Can a webhook replace a REST API entirely? No. A webhook only tells you when an event happens — it can’t fetch arbitrary data on demand or perform actions for you. You still need a REST API for “go get this” and “go do that.” They cover different needs.

Can I just poll a REST API instead of using a webhook? You can, and sometimes you must (if a service doesn’t offer webhooks). But polling is slower and wasteful. If a webhook is available for the event you care about, it’s almost always the better choice.

Which is more “real-time”? Webhooks. They deliver the moment an event occurs. A polled REST API is only as fresh as your last check, so there’s always some lag.

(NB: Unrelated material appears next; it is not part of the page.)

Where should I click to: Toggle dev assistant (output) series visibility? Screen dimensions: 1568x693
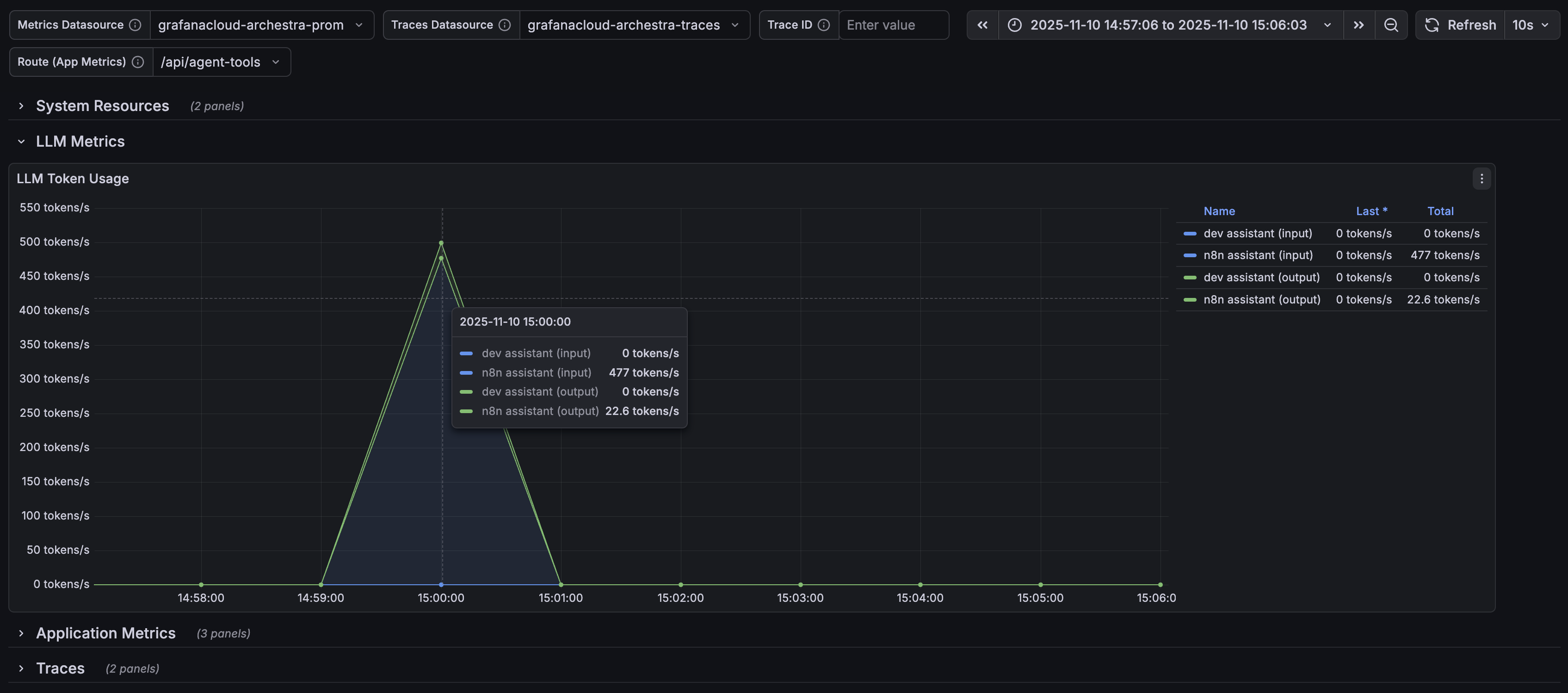1261,277
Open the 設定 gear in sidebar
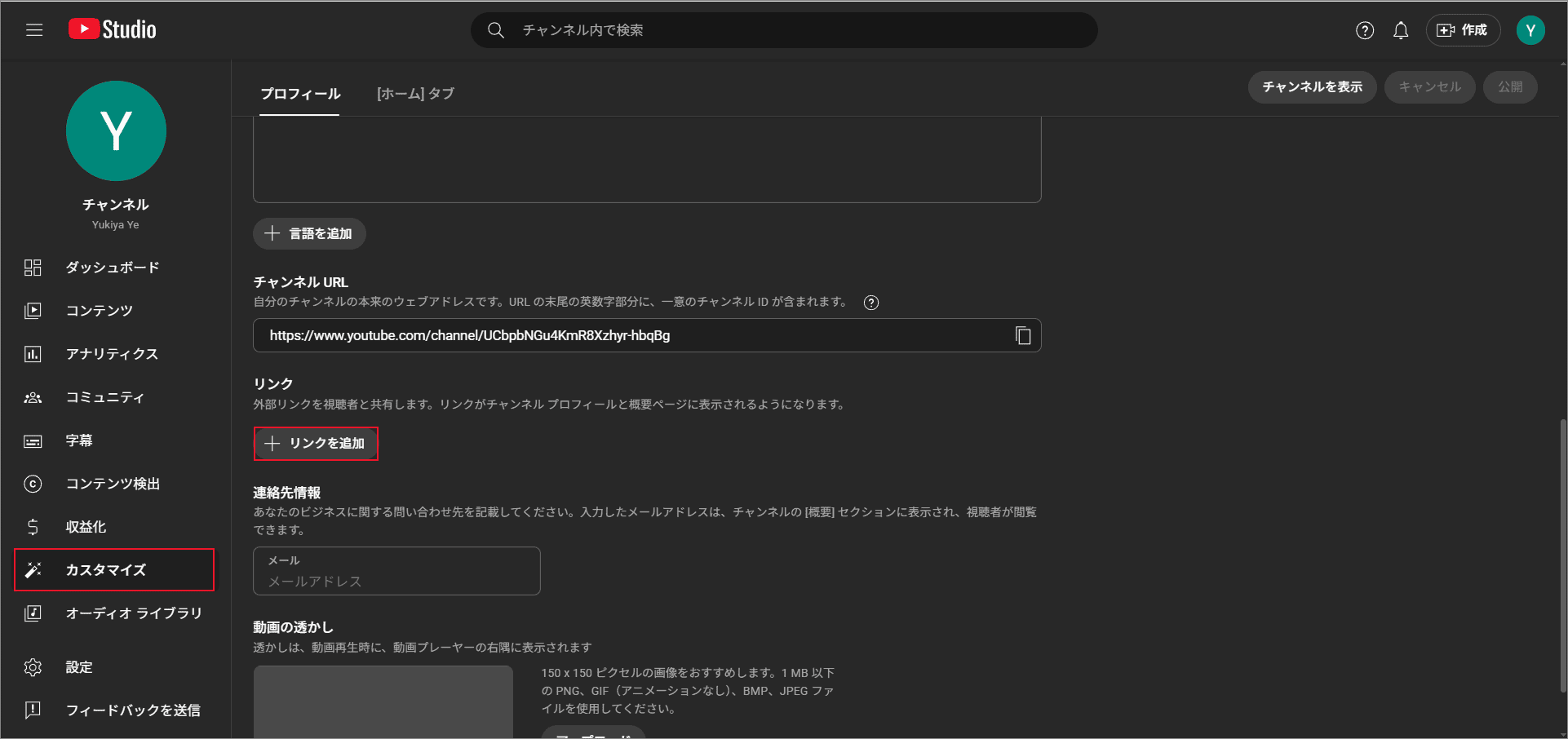This screenshot has width=1568, height=739. pos(78,667)
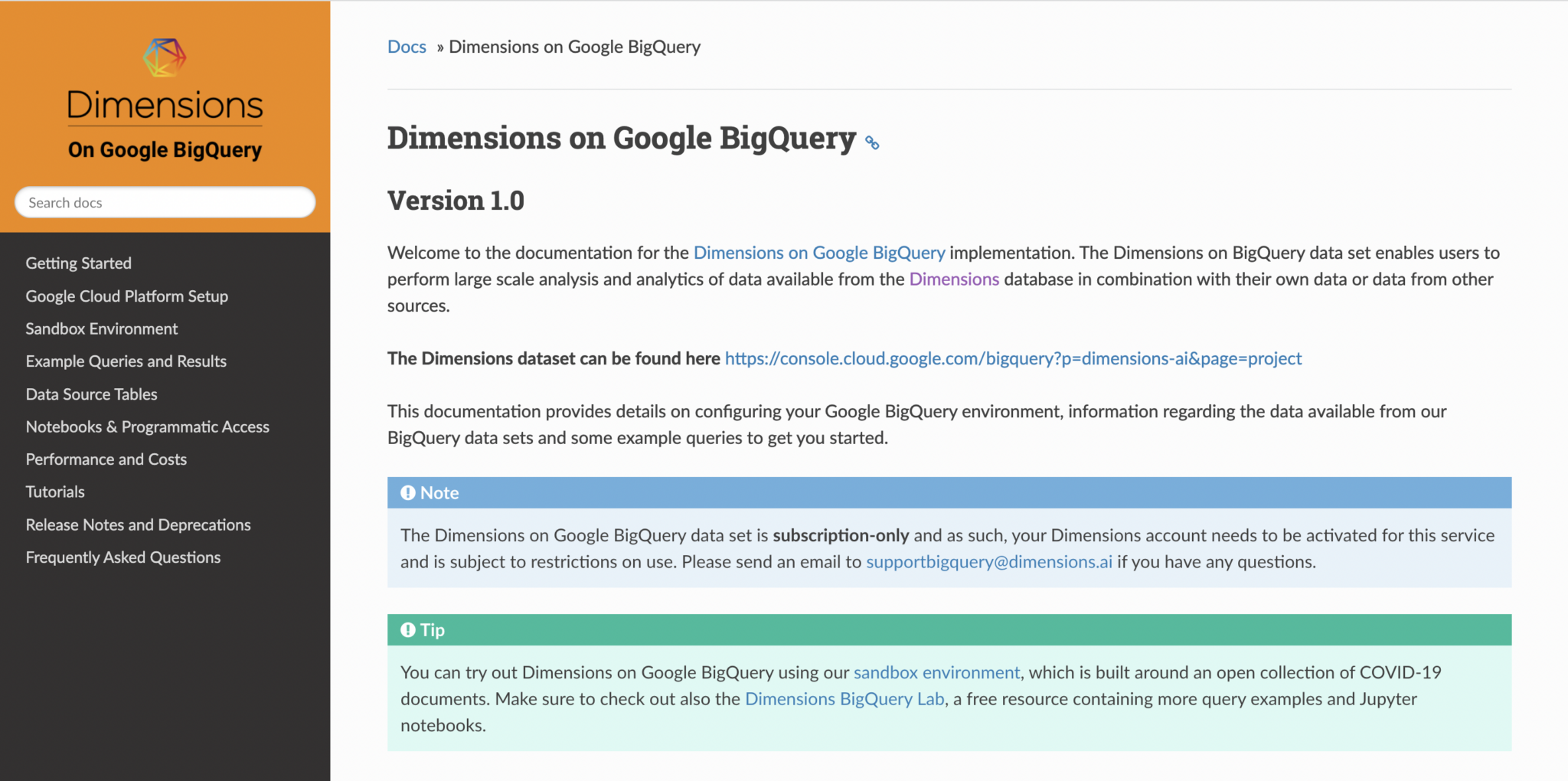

Do I need to be a developer to use these? Not anymore. No-code automation platforms expose both ideas in friendly form — “when this happens” triggers are typically webhooks, and “do this” steps are typically REST calls. You get the benefit of both without touching the underlying mechanics.

The takeaway

REST APIs and webhooks aren’t rivals — they’re two directions of the same connection. A REST API is pull: you ask, you get an answer, on your schedule. A webhook is push: the other service tells you the instant something happens. If you’re reacting to events, use a webhook and skip the polling. If you’re fetching data or taking actions on demand, use a REST API. And when you’re building something real, expect to use both, each doing the job it’s best at.

Get this distinction down and a huge amount of “how do these apps talk to each other?” suddenly makes sense.